Foreign Minister Alain Juppé spoke out after officials admitted Merah - who claimed to be part of Al Qaida and was responsible for attacks in Montauban and Toulouse that killed three paratroopers and three children and a teacher at a Jewish school - had been under investigation for more than five years.
He said: "People can ask whether there were intelligence failures; we need clarity on this."
His cabinet colleague, Interior Minister Claude Guéant, stood by his intelligence agencies, saying "so-called lone wolves are formidable opponents" and difficult to handle.
Questions were being asked about surveillance of Merah when it was found that the Direction Centrale du Renseignement Intérieur interviewed him in November last year after he returned from Afghanistan.

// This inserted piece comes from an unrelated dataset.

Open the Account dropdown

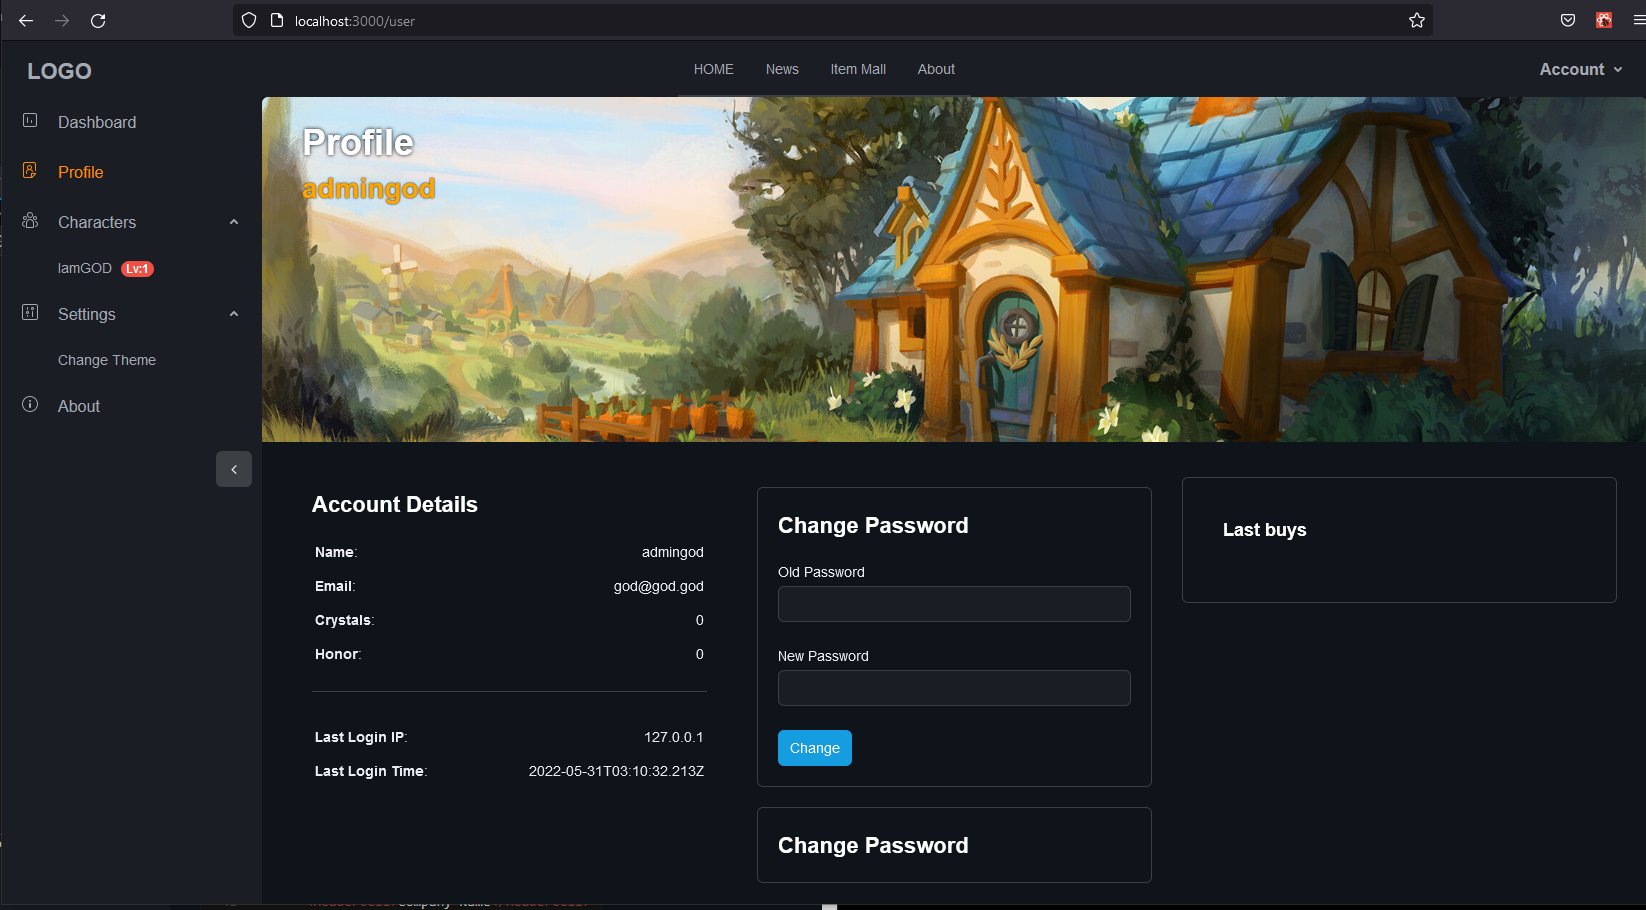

It was also revealed that he was on a list of those banned from flying to the US.
Prime Minister François Fillon said that in a country bound by the "rule of law" they could not keep someone under surveillance if they had not broken the law.

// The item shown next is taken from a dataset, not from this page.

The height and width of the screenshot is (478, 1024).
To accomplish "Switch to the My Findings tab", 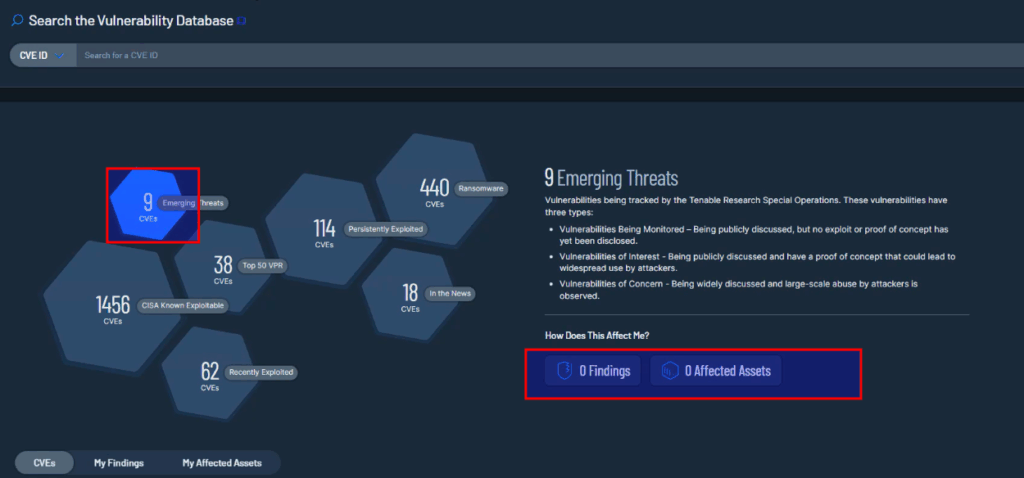I will 119,463.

Former police commandos also asked why it took 32 hours to capture Merah - and asked:
* why did RAID fail to capture him before the siege started on Wednesday?
* why did the RAID police intervention team not know if Merah was alive or dead before they stormed the apartment at 17 Rue du Sergent Vigné?
* how could a team of officers allow Merah to jump out of a window (where he was shot dead, gun in hand, by a sniper)?
* former head of the elite GIGN gendarmerie commando, Christian Prouteau, asked why police did not use tear gas to Merah out of the flat and capture him alive
Now an inquiry is to be held.
Meanwhile, pupils and staff have returned to the Jewish collège-lycée Ozar Hatorah - where Merah shot three children and a teacher on Monday - and classes have restarted.